> [PROMPT] In the forum thread on content scraping, what happened after the abuse mail was sent about the site hosted by freehostia.com? Please answer in one sentence.

> [SOURCE EXTRACT]
Maybe i’m just tired but, how did the above comment by “wordvixen” happen?
New blog, scraped in minutes and already saw the content on another site?
How did she know she was scraped and saw on the other site so fast?
If this is not odd to you, don’t mind me. It is just that I have only seen this happen on not so new sites. Oh well, just the same, it sucks when you get scraped. Having a good following w/ loyal readers helps and it’s definitely not the kind of flattery from mimicry that anyone wants.
JW
January 20th, 2008 5:22 pm
* Are there any plugins out there to prevent “excerpt scraping” of 1-2 sentences?
….and along those lines…
*Are there any plugins to prevent those pingbacks from appearing as comments in my posts?
Seems there are always a few sites I can count on to borrow pieces of my posts.
I’d love to see the “partial scraping” issue tackled somewhere, as I have found no good resources out there for battling this.
Thanks for any help!
Karin
January 20th, 2008 11:51 pm
As far as i know, I was scraped at least 4 times last year and fought back. My experience too is that Google Adsense people doesn’t care.
A couple of months ago I found a site republishing my content, hosted by freehostia.com. I wrote an abuse mail. They terminated the site immediately.
The easiest and quickest way to find out if your content is republished without your consent is to copy and paste a unique line from the beginning of your blog into Google.

Records from a data source:

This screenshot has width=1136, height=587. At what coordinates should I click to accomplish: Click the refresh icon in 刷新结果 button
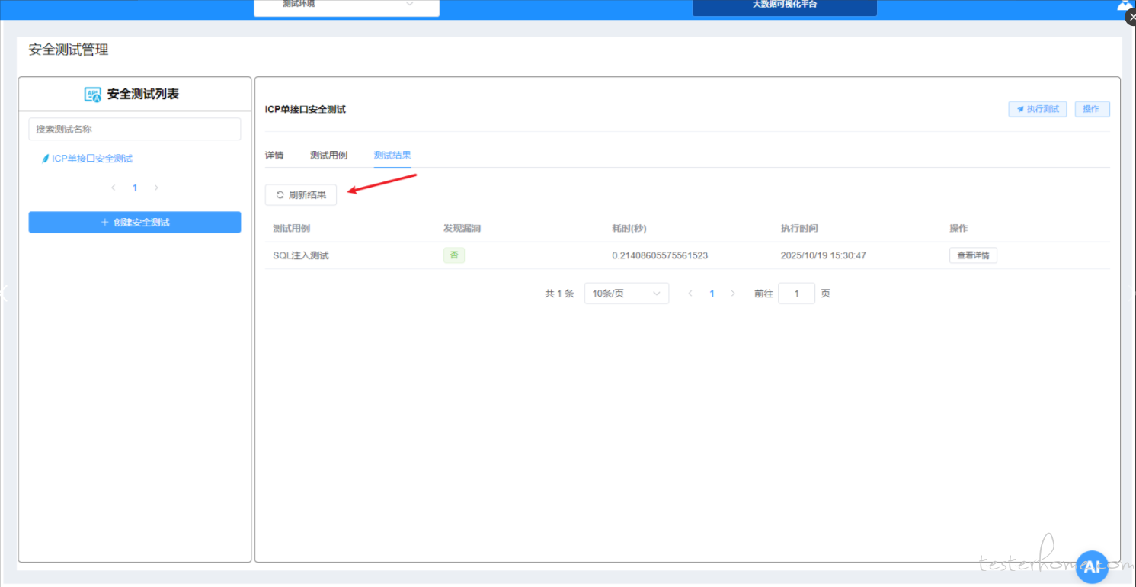pos(280,195)
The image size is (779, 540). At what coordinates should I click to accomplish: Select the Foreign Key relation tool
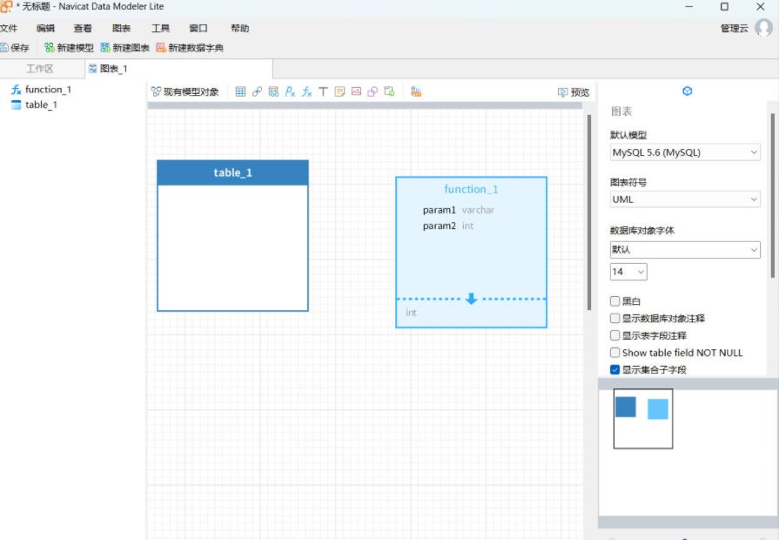pyautogui.click(x=258, y=91)
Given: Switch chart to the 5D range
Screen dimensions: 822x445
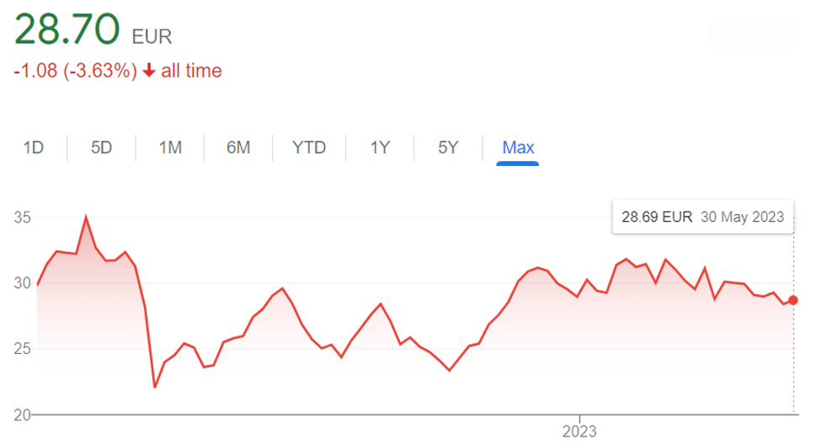Looking at the screenshot, I should point(101,148).
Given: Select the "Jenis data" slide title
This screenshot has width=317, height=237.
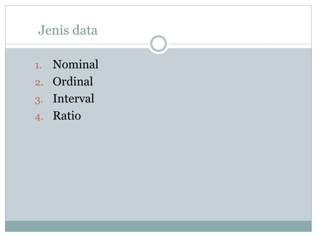Looking at the screenshot, I should pyautogui.click(x=68, y=30).
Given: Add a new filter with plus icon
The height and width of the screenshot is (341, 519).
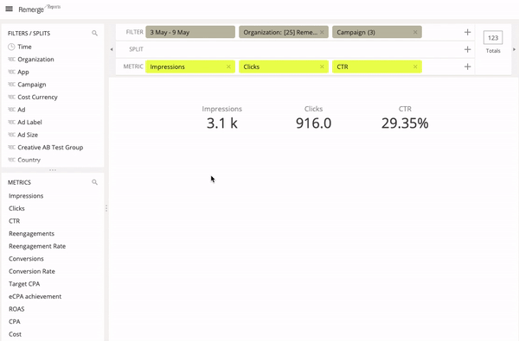Looking at the screenshot, I should [x=467, y=32].
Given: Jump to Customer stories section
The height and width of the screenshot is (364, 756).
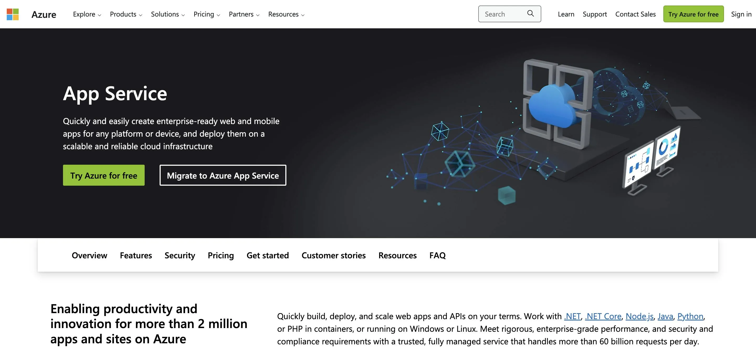Looking at the screenshot, I should [x=333, y=255].
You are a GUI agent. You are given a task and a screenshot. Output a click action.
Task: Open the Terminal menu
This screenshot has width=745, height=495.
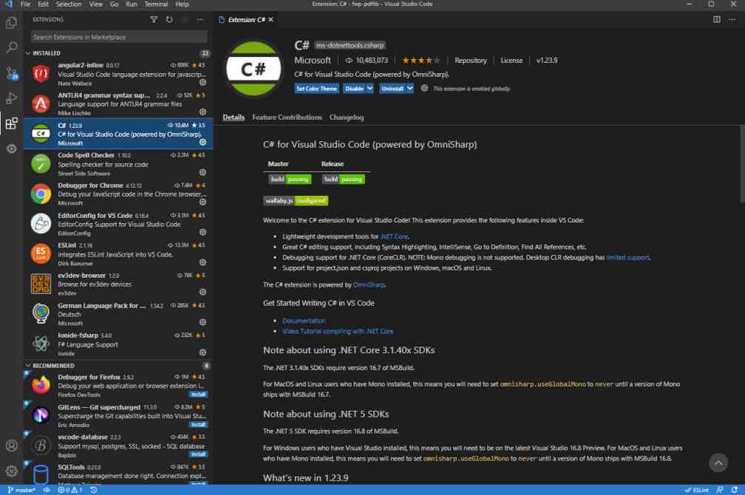[155, 4]
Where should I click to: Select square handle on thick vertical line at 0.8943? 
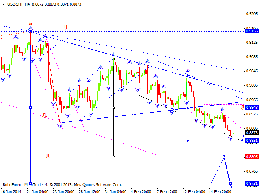[x=30, y=107]
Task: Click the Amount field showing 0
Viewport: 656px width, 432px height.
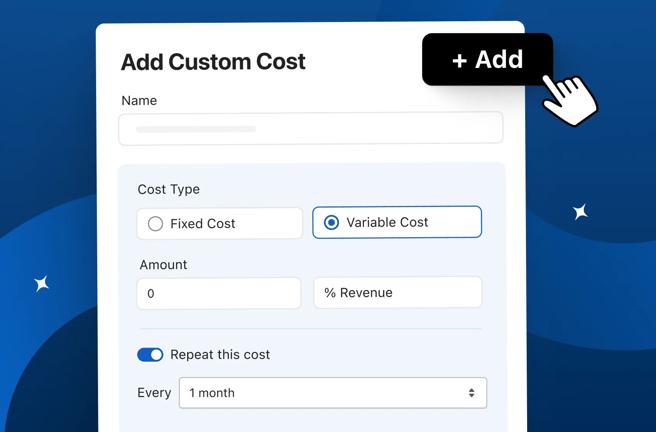Action: (x=219, y=294)
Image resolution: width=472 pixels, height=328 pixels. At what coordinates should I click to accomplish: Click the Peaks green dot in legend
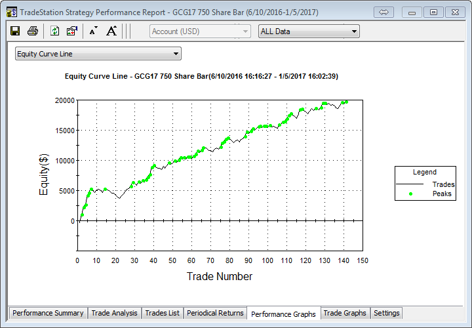tap(411, 194)
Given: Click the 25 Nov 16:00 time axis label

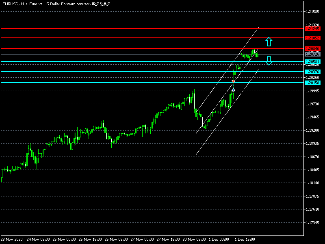Looking at the screenshot, I should tap(90, 240).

> [ANSWER] The site was terminated immediately.